▸ Exercise directions
Please restate exactly the lines from the one holding "This screenshot has width=820, height=429." to the end of the material, including both ends and excluding every picture.

+ + + +

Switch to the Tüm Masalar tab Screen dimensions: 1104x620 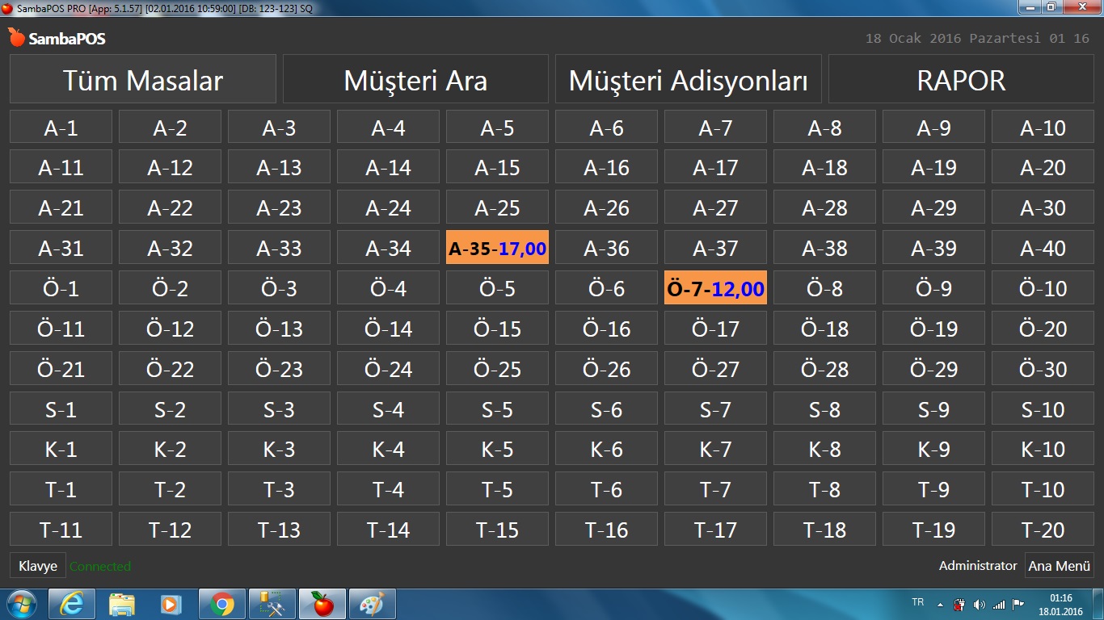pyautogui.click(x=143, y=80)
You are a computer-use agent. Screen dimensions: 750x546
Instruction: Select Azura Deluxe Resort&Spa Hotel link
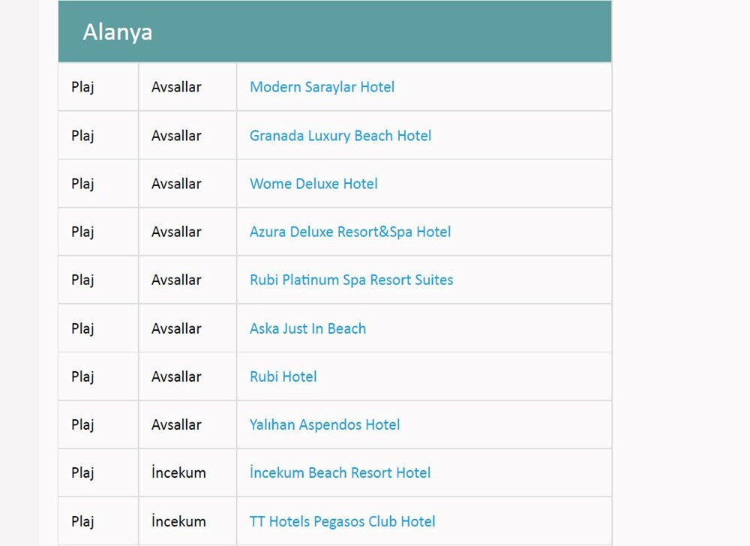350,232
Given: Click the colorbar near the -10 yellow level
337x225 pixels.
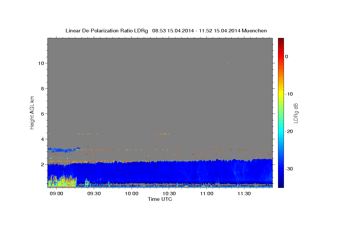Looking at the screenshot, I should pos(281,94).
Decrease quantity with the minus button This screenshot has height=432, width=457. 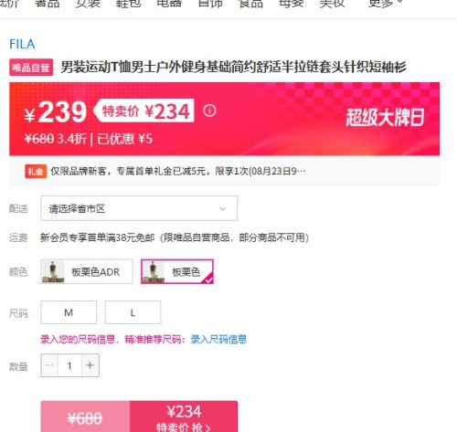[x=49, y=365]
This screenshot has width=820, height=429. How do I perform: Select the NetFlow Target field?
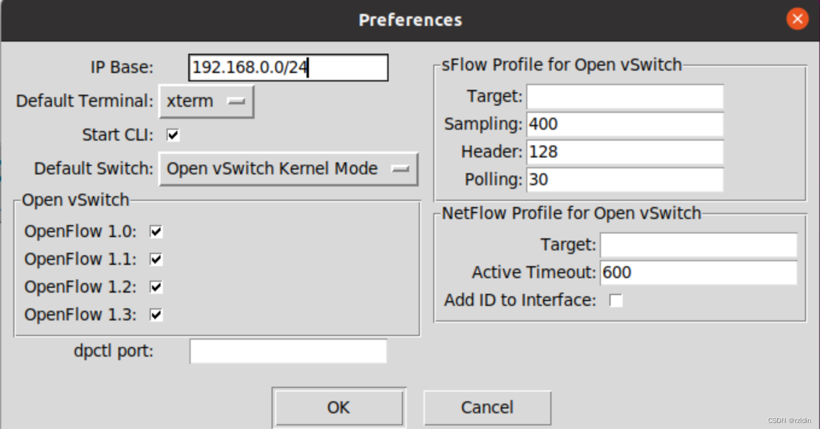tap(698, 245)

+ + + +

▸ Answer section
This screenshot has width=820, height=429. How do I perform: Select the NetFlow Target field?
tap(698, 245)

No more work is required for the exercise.